▼▼▼

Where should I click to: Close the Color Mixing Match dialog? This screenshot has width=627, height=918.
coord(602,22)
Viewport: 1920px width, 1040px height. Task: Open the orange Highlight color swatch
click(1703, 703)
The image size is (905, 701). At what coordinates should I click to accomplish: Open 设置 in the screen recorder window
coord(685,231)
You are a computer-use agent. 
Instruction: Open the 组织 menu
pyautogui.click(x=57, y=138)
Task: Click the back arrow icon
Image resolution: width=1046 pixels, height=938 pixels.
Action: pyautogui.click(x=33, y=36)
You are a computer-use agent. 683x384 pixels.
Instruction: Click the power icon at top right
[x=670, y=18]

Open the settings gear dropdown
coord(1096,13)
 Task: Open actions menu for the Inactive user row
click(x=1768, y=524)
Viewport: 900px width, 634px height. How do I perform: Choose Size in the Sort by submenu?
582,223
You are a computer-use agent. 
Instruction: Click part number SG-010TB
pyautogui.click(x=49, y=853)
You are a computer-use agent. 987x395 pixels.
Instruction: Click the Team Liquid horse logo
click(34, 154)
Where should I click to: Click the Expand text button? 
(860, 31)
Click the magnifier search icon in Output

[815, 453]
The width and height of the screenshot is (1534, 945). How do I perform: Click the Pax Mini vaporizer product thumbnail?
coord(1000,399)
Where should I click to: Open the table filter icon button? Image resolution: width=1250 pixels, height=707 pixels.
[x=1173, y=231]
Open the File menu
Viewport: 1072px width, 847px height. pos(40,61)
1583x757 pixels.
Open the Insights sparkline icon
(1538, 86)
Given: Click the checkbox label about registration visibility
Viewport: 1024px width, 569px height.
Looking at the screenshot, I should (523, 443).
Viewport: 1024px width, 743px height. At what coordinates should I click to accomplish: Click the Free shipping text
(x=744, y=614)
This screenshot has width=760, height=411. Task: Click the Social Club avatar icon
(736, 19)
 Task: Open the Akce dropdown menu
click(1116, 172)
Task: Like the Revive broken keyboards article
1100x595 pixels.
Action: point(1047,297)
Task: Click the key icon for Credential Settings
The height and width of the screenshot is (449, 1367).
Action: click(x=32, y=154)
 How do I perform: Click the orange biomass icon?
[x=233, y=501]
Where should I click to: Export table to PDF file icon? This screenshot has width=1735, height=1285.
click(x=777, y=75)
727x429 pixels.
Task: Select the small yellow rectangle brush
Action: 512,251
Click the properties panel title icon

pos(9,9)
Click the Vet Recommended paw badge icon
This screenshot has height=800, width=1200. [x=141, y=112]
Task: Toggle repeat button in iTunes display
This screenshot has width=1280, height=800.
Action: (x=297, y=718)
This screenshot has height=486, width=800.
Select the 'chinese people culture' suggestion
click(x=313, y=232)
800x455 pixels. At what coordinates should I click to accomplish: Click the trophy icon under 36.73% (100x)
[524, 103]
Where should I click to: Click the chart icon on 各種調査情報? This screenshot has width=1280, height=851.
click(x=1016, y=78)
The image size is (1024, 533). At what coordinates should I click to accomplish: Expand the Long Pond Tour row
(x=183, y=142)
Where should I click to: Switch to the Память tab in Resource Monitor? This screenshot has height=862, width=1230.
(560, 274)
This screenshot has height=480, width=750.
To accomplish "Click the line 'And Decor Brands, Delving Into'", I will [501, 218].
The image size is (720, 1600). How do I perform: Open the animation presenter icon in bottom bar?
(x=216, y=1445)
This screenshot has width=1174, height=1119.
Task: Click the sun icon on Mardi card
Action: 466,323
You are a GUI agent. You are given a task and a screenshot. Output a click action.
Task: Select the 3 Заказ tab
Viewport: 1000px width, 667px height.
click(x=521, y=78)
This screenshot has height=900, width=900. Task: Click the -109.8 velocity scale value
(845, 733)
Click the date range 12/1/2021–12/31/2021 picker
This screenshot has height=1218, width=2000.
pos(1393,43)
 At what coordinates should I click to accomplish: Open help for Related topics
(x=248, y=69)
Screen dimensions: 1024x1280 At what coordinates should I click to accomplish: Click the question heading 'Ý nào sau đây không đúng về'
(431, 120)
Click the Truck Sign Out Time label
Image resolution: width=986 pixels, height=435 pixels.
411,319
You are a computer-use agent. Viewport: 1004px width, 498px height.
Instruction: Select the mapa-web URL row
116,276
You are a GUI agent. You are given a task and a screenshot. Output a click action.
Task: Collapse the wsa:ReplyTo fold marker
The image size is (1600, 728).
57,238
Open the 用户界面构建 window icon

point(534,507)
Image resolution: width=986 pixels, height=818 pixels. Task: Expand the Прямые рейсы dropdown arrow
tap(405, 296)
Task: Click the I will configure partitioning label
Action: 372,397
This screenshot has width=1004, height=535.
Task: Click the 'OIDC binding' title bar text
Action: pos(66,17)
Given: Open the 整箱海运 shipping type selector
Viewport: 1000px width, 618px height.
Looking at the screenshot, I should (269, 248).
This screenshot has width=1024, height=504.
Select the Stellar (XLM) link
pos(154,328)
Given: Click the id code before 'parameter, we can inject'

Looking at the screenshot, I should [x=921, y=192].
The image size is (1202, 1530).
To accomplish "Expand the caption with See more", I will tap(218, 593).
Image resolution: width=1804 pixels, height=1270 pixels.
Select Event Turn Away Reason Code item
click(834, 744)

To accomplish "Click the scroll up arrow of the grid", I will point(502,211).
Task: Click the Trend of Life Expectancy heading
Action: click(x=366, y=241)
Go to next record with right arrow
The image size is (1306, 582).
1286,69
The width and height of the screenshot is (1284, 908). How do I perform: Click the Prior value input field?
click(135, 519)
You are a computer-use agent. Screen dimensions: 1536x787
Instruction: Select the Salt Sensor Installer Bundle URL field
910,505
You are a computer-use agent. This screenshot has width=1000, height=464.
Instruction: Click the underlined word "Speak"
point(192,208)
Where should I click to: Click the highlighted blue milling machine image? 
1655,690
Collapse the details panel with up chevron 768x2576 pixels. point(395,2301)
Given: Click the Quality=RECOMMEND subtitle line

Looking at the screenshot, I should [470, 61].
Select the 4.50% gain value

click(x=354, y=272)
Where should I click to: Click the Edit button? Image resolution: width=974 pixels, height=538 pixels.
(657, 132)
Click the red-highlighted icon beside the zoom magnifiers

▲▲▲

WORK INSTRUCTIONS - Transcribe the listing in full, line by line.

ANSWER TO THE EXERCISE -
Where should I click to: Close the Color Mixing Match dialog? This screenshot has width=627, height=918.
coord(602,22)
Viewport: 1920px width, 1040px height. Task: Open the orange Highlight color swatch
click(1703, 703)
The image size is (905, 701). At what coordinates should I click to accomplish: Open 设置 in the screen recorder window
coord(685,231)
You are a computer-use agent. 
Instruction: Open the 组织 menu
pyautogui.click(x=57, y=138)
Task: Click the back arrow icon
Image resolution: width=1046 pixels, height=938 pixels.
Action: pyautogui.click(x=33, y=36)
You are a computer-use agent. 683x384 pixels.
Instruction: Click the power icon at top right
[x=670, y=18]

Open the settings gear dropdown
coord(1096,13)
 Task: Open actions menu for the Inactive user row
click(x=1768, y=524)
Viewport: 900px width, 634px height. How do I perform: Choose Size in the Sort by submenu?
582,223
You are a computer-use agent. 
Instruction: Click part number SG-010TB
pyautogui.click(x=49, y=853)
You are a computer-use agent. 987x395 pixels.
Instruction: Click the Team Liquid horse logo
click(34, 154)
Where should I click to: Click the Expand text button? 
(860, 31)
Click the magnifier search icon in Output

[815, 453]
The width and height of the screenshot is (1534, 945). How do I perform: Click the Pax Mini vaporizer product thumbnail?
coord(1000,399)
Where should I click to: Open the table filter icon button? Image resolution: width=1250 pixels, height=707 pixels.
[x=1173, y=231]
Open the File menu
Viewport: 1072px width, 847px height. pos(40,61)
1583x757 pixels.
Open the Insights sparkline icon
(1538, 86)
Given: Click the checkbox label about registration visibility
Viewport: 1024px width, 569px height.
Looking at the screenshot, I should (523, 443).
Viewport: 1024px width, 743px height. At what coordinates should I click to accomplish: Click the Free shipping text
(x=744, y=614)
This screenshot has width=760, height=411. Task: Click the Social Club avatar icon
(736, 19)
 Task: Open the Akce dropdown menu
click(1116, 172)
Task: Like the Revive broken keyboards article
1100x595 pixels.
Action: point(1047,297)
Task: Click the key icon for Credential Settings
The height and width of the screenshot is (449, 1367).
Action: click(x=32, y=154)
 How do I perform: Click the orange biomass icon?
[x=233, y=501]
Where should I click to: Export table to PDF file icon? This screenshot has width=1735, height=1285.
click(x=777, y=75)
727x429 pixels.
Task: Select the small yellow rectangle brush
Action: 512,251
Click the properties panel title icon

pos(9,9)
Click the Vet Recommended paw badge icon
This screenshot has height=800, width=1200. [x=141, y=112]
Task: Toggle repeat button in iTunes display
This screenshot has width=1280, height=800.
Action: (x=297, y=718)
This screenshot has height=486, width=800.
Select the 'chinese people culture' suggestion
click(x=313, y=232)
800x455 pixels. At what coordinates should I click to accomplish: Click the trophy icon under 36.73% (100x)
[524, 103]
Where should I click to: Click the chart icon on 各種調査情報? This screenshot has width=1280, height=851.
click(x=1016, y=78)
The image size is (1024, 533). At what coordinates should I click to accomplish: Expand the Long Pond Tour row
(x=183, y=142)
Where should I click to: Switch to the Память tab in Resource Monitor? This screenshot has height=862, width=1230.
(560, 274)
This screenshot has height=480, width=750.
To accomplish "Click the line 'And Decor Brands, Delving Into'", I will [501, 218].
The image size is (720, 1600). How do I perform: Open the animation presenter icon in bottom bar?
(x=216, y=1445)
This screenshot has width=1174, height=1119.
Task: Click the sun icon on Mardi card
Action: 466,323
You are a GUI agent. You are given a task and a screenshot. Output a click action.
Task: Select the 3 Заказ tab
Viewport: 1000px width, 667px height.
click(x=521, y=78)
This screenshot has height=900, width=900. Task: Click the -109.8 velocity scale value
(845, 733)
Click the date range 12/1/2021–12/31/2021 picker
This screenshot has height=1218, width=2000.
pos(1393,43)
 At what coordinates should I click to accomplish: Open help for Related topics
(x=248, y=69)
Screen dimensions: 1024x1280 At what coordinates should I click to accomplish: Click the question heading 'Ý nào sau đây không đúng về'
(431, 120)
Click the Truck Sign Out Time label
Image resolution: width=986 pixels, height=435 pixels.
411,319
You are a computer-use agent. Viewport: 1004px width, 498px height.
Instruction: Select the mapa-web URL row
116,276
You are a GUI agent. You are given a task and a screenshot. Output a click action.
Task: Collapse the wsa:ReplyTo fold marker
The image size is (1600, 728).
57,238
Open the 用户界面构建 window icon

point(534,507)
Image resolution: width=986 pixels, height=818 pixels. Task: Expand the Прямые рейсы dropdown arrow
tap(405, 296)
Task: Click the I will configure partitioning label
Action: 372,397
This screenshot has width=1004, height=535.
Task: Click the 'OIDC binding' title bar text
Action: pos(66,17)
Given: Open the 整箱海运 shipping type selector
Viewport: 1000px width, 618px height.
Looking at the screenshot, I should (269, 248).
This screenshot has width=1024, height=504.
Select the Stellar (XLM) link
pos(154,328)
Given: Click the id code before 'parameter, we can inject'

Looking at the screenshot, I should [x=921, y=192].
The image size is (1202, 1530).
To accomplish "Expand the caption with See more", I will tap(218, 593).
Image resolution: width=1804 pixels, height=1270 pixels.
Select Event Turn Away Reason Code item
click(834, 744)

To accomplish "Click the scroll up arrow of the grid", I will point(502,211).
Task: Click the Trend of Life Expectancy heading
Action: click(x=366, y=241)
Go to next record with right arrow
The image size is (1306, 582).
1286,69
The width and height of the screenshot is (1284, 908). How do I perform: Click the Prior value input field?
click(135, 519)
You are a computer-use agent. Screen dimensions: 1536x787
Instruction: Select the Salt Sensor Installer Bundle URL field
910,505
You are a computer-use agent. This screenshot has width=1000, height=464.
Instruction: Click the underlined word "Speak"
point(192,208)
Where should I click to: Click the highlighted blue milling machine image? 
1655,690
Collapse the details panel with up chevron 768x2576 pixels. point(395,2301)
Given: Click the Quality=RECOMMEND subtitle line

Looking at the screenshot, I should [470, 61].
Select the 4.50% gain value

click(x=354, y=272)
Where should I click to: Click the Edit button? Image resolution: width=974 pixels, height=538 pixels.
(657, 132)
Click the red-highlighted icon beside the zoom magnifiers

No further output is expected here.